I chose Bogre – the great European heresy for the title of the film because it was really the great European heresy, developed in the Balkans from Bulgaria, in northern and central Italy, southern France, which is also called Occitania. It also affects Bosnia, Flanders and part of Germany. A movement in the Middle Ages with a very wide distribution as a church alternative to the Roman Catholic Church or the Eastern Orthodox Church in Constantinople, “explains the director.

Making a film about the Cathars and the Bogomils is extremely difficult because a film is made up of images, not just words admits Fredo Vala.

“The Bogomils and the Cathars did not have churches, places of worship, they did not leave frescoes or sculptures. According to them, the church of God is a community that gathers in one place, such as in someone’s home or other room or outside in nature. That is why I decided to go to the places where the Bulgarian Bogomils and the Western European Cathars saw with their own eyes. So I looked with my own eyes and the eye of the camera at the places where they lived. I was in Preslav, where Presbyter Kozma probably wrote his tenth-century treatise against the Bogomils. I was in Veliko Tarnovo, where Tsar Boril anathematized them in front of a large church council. I was also in the Rila Monastery, and then in the Duychev Research Center. There, Aksinia Dzhurova and I reviewed ancient codes belonging to the monastery libraries, codes through which the monks could recognize heretics. It was unique as an experience to even look at these books and codes from the 12th, 13th and 14th centuries. I would say that my choice was to be not only a director, but also a historical researcher, a person who moves in those spaces, in those places in search of a trace that is not visible, because it is not an image, but only an imagination. “

According to Fredo Vala, the historical moment reflected in the film Bogre fits into the current European reality.
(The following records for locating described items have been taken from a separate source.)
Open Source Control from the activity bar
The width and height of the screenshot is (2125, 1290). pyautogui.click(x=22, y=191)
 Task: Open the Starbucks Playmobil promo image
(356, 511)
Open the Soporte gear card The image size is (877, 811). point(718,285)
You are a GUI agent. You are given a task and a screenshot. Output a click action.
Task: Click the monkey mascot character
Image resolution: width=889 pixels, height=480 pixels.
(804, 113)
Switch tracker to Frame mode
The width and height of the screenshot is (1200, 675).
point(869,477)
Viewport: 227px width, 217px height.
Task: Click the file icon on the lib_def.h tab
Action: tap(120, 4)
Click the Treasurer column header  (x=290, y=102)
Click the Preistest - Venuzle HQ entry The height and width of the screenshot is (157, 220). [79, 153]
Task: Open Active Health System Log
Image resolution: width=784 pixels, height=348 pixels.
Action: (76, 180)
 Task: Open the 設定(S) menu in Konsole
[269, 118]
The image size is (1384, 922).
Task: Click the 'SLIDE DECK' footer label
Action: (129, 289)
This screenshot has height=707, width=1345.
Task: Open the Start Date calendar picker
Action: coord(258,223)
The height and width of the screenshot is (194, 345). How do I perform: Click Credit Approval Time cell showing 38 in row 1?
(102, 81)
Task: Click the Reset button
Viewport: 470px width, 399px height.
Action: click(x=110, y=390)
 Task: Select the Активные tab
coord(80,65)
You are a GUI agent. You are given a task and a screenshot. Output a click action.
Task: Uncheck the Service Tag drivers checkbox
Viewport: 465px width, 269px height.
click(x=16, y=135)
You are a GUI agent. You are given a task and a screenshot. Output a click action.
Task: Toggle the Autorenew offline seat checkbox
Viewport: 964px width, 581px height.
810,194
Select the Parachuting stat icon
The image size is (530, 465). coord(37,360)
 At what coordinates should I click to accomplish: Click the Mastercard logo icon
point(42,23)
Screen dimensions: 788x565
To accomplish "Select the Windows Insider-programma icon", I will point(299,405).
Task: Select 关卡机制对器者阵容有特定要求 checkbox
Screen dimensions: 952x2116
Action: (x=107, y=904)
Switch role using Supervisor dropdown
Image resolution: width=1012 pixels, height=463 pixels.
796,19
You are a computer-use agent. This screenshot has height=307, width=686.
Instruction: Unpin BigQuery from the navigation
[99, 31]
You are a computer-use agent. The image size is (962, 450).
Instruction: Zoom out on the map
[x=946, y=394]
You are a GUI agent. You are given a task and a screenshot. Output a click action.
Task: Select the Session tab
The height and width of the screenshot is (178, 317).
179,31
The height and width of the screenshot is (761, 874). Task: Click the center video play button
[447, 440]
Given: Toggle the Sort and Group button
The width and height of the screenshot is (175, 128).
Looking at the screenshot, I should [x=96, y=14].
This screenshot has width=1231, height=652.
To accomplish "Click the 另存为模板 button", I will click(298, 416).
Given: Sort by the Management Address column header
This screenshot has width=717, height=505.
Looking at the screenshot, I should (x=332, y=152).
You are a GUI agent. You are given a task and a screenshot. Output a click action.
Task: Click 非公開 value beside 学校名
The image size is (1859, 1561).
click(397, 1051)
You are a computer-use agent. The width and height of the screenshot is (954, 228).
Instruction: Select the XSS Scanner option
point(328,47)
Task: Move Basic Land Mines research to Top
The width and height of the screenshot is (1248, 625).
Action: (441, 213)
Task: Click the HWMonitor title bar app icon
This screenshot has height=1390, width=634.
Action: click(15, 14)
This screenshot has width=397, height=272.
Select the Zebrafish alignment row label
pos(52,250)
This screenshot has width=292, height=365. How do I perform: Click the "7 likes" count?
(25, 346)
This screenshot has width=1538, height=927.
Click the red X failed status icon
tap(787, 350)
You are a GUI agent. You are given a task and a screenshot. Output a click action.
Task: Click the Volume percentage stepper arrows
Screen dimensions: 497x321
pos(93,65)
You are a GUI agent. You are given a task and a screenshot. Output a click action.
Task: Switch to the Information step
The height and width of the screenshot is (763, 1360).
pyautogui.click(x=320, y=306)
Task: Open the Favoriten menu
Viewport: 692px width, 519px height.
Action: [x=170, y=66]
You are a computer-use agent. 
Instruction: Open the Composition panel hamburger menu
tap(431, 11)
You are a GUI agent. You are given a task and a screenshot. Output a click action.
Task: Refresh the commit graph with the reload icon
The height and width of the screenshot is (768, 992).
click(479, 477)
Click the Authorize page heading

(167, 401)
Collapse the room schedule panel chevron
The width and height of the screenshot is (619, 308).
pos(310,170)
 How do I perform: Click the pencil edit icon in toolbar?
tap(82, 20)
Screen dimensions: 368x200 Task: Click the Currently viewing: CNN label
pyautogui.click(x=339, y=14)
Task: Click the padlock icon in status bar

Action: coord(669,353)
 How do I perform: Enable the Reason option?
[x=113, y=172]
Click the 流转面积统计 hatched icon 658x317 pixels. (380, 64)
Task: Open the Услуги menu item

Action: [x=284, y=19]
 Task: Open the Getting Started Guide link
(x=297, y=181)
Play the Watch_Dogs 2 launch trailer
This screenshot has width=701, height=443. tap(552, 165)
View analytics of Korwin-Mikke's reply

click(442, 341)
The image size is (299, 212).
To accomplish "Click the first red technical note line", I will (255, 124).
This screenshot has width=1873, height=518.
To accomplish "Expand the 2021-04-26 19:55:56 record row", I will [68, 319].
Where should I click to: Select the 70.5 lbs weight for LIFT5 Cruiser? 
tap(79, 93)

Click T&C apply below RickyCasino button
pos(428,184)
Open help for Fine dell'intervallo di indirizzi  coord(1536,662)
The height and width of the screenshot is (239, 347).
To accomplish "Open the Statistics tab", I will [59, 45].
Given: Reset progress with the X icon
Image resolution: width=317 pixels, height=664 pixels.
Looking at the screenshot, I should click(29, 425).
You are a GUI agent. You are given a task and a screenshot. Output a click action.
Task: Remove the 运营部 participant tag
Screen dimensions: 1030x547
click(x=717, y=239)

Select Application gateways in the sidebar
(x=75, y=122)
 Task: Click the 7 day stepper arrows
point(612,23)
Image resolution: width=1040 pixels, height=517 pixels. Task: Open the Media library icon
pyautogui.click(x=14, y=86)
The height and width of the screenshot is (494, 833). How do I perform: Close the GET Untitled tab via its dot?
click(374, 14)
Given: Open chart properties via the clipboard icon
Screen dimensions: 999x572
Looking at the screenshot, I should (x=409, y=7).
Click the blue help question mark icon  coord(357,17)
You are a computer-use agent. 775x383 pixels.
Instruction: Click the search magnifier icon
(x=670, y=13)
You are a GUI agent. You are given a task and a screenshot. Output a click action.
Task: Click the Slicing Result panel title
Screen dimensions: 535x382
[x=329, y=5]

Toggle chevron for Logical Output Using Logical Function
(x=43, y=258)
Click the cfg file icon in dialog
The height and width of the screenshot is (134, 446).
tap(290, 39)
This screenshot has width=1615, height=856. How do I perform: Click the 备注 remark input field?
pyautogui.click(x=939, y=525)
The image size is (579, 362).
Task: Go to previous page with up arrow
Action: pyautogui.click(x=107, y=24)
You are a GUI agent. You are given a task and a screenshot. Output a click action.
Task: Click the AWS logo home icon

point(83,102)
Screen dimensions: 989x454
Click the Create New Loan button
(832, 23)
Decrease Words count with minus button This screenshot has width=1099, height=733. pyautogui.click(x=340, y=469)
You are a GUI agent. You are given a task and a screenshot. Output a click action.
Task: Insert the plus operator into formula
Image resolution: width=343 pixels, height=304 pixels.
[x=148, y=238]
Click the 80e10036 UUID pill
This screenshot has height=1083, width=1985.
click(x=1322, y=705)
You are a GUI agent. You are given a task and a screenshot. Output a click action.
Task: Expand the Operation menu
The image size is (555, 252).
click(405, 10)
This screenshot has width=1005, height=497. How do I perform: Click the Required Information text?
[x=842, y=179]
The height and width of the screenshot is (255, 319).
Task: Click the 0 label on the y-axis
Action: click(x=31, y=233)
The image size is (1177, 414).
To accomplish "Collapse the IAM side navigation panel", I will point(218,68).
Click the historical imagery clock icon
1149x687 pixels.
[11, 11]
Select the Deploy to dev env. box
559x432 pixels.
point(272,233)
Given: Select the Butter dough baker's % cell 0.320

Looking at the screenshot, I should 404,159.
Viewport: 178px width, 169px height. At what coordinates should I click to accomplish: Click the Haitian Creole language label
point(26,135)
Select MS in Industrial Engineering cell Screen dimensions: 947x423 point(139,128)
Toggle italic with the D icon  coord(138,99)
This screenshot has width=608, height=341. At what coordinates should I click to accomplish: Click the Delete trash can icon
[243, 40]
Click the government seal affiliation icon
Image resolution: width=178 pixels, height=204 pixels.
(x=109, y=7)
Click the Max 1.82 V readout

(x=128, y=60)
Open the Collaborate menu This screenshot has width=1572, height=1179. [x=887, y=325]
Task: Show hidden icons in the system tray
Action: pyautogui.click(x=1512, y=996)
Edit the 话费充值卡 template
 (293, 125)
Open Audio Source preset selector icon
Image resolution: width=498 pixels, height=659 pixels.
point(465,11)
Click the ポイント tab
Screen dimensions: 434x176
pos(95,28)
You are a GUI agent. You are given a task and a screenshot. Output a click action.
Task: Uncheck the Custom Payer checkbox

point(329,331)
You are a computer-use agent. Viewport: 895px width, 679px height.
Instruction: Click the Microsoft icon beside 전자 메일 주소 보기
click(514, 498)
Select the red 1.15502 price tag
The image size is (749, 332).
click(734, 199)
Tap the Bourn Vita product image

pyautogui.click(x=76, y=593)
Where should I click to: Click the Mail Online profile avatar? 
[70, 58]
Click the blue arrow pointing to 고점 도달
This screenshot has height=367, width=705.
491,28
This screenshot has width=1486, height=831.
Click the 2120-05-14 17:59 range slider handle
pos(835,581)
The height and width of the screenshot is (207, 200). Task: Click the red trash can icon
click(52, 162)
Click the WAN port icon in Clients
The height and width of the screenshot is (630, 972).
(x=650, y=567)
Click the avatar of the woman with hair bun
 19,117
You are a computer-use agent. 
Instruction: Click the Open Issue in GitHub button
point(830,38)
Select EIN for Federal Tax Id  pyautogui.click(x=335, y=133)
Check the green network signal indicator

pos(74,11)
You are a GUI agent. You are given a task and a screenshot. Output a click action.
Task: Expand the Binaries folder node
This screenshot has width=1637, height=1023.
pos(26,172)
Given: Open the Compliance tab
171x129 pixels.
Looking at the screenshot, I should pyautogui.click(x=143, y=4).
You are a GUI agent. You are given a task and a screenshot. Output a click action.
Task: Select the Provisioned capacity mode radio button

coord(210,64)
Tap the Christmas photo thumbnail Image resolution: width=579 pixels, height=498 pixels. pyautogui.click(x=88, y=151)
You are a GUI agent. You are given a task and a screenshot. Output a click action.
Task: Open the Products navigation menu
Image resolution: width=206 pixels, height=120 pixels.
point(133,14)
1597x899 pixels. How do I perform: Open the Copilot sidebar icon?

“Just thinking how in the Middle Ages an idea of ​​faith in God emigrated from Bulgaria to the West, spreading to Italy, Bosnia, France, Flanders and Germany. Europe is in this. Europe is an idea, spiritual or otherwise, that migrates into this vast territorial space that we call Europe and takes root in it. That is the meaning of Europe. The Middle Ages were not as dark and gloomy as many of us have learned from school textbooks. There were ideas and those ideas traveled, but not by car or digitally. They traveled on foot, on horseback, by carriage, by caravan, and by trade. They traveled and how they only traveled!

 

The distribution of Fredo Vala’s film is in the hands of an English agency, which offers it on various televisions in Italy, France, Canada and Poland.

“Unfortunately, due to the pandemic in Italy, cinemas are closed. We are waiting for them to reopen to start the already scheduled screenings of the film in various Italian cities, as in France in the summer and autumn. I am very pleased with Bogre‘s international debut in Bulgaria at the festival in Sofia, because it is officially presented. It was ready months ago, but could not be shown due to the pandemic. Now the film is officially presented where Bogomilism was born. It seems to me that this closes a circle, which is very nice. For me, it is a significant initial signal for his journey to the West from the Balkans, where the idea of ​​the Bogomils originated, spread to the West, adopting different names, but remaining deeply connected with Bulgaria by the name “bogre”.